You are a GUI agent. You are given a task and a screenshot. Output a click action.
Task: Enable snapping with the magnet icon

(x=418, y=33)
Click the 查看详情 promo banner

* * *

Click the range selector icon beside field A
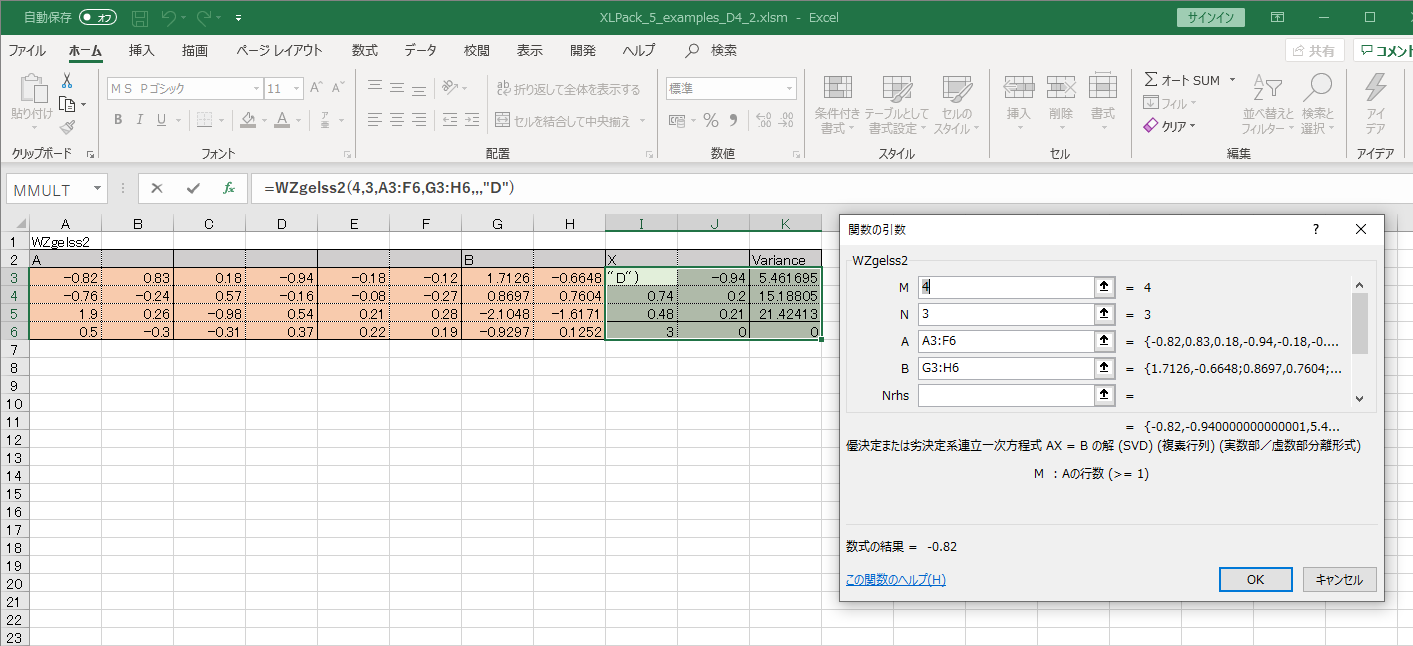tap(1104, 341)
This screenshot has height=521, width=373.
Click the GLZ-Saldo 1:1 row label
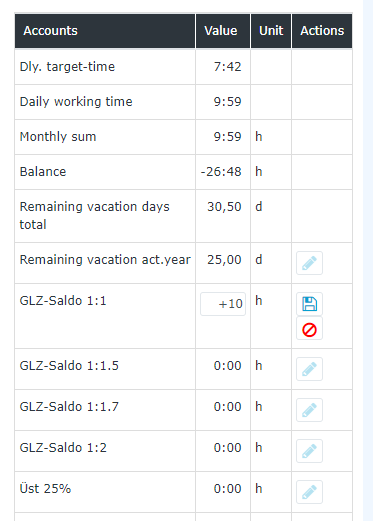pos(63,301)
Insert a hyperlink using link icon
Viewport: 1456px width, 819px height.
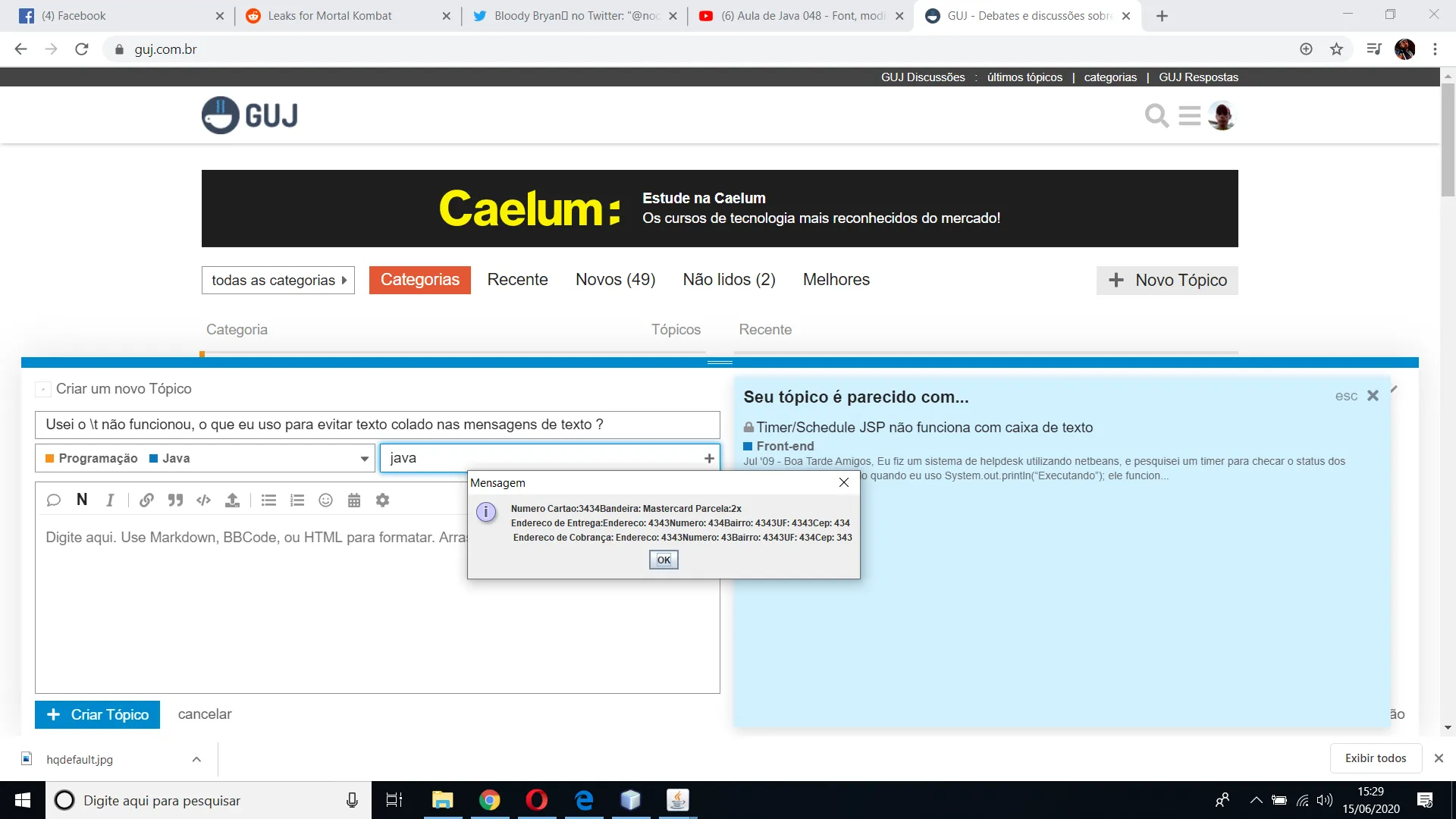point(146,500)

**TASK TO COMPLETE**
Arrange the records as a numbered list, starting with the line containing "You are a GUI" and continuing through the line containing "Click the 查看详情 promo banner". Leave out blank lines.

**TASK OUTPUT**
1. You are a GUI agent. You are given a task and a screenshot. Output a click action.
2. Task: Enable snapping with the magnet icon
3. (x=418, y=33)
4. Click the 查看详情 promo banner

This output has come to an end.